3. Conçu pour durer : pièces intemporelles et modulables

pensées pour être portées au fil des saisons et des étapes de la vie.


Nous ne redessinons pas pour le simple changement. Nos silhouettes restent cohérentes, ajustées uniquement lorsque cela a du sens. Les pièces comme la collection de costumes sont réinterprétées, non remplacées. Aux raffinements saisonniers s’ajoutent des styles en production permanente — des vêtements qui étaient pertinents hier et le demeurent aujourd’hui. Cette structure modulaire permet de construire et d’enrichir sa garde-robe au fil du temps, sans jamais repartir de zéro.


4. Harmonie intentionnelle

Signature Palette, Collections coordonnées

 

Chez Apostrophe, les pièces sont conçues pour coexister harmonieusement. Chaque saison s’inscrit dans la continuité de la précédente, préservant une cohérence de couleur, de matière et de forme — afin de bâtir une garde-robe pensée pour durer.

Cette approche repose sur deux piliers :

 

I: Unité de matière et de couleur


Nous travaillons par palettes afin d’assurer la polyvalence. Une même nuance de gris peut se décliner en soie, en cachemire ou en cuir — chaque interprétation exprimant la nature du matériau tout en conservant la signature chromatique de la maison. Cette méthode permet aux pièces de dialoguer entre collections, créant une cohérence visuelle sans uniformité..
 


II: Coordination trans-collections

 

Les pièces sont pensées pour s’associer au-delà de leur collection d’origine. Un gilet d’une ligne peut se porter naturellement avec un pantalon d’une autre, relié par la proportion ou la complémentarité des matières. Le système favorise des combinaisons intentionnelles et durables, plutôt que saisonnières ou isolées.

 

 


5. Philosophie seconde peau

Sensualité par le matériau.

 

Comme le disait Patrick a, la mode d’Apostrophe est plus sensuelle que visuelle — le toucher est le premier sens sollicité, et le matériau crée la première vibration.
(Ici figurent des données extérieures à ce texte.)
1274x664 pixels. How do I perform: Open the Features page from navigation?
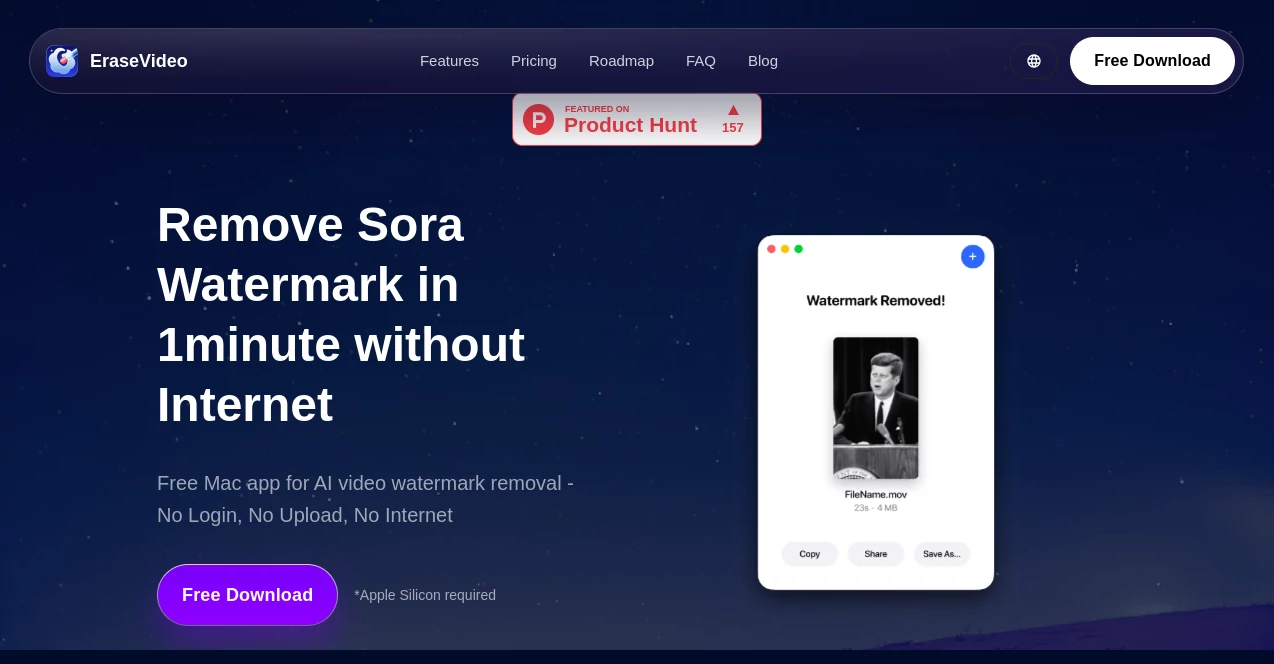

Cela commence par une recherche exigeante des plus belles matières : soie de Côme, laine de Biella, et cachemire du plateau mongol.

Ensuite, le savoir-faire rencontre la précision artisanale. Apostrophe reste fidèle aux ateliers partageant cette exigence, afin que chaque pièce accompagne le corps dans son mouvement plutôt que de le contraindre, devenant une seconde peau plutôt qu’un simple vêtement.

 


6. Du bureau au brunch

La tailleur intemporel et la liberté contemporaine.


Au cœur de Apostrophe se trouve un esprit entrepreneurial qui célèbre la femme moderne — audacieuse, talentueuse et toujours en mouvement. La maison conçoit des vêtements qui allient force et élégance, pensés pour accompagner une vie rythmée par les rôles et les transitions. Les pièces se portent naturellement du jour au soir, soutenant le quotidien sans compromis sur la sophistication. La collection de costumes, signature de la maison, incarne cette vision : un tailoring précis, contemporain, et pensé pour renforcer l’expression de soi.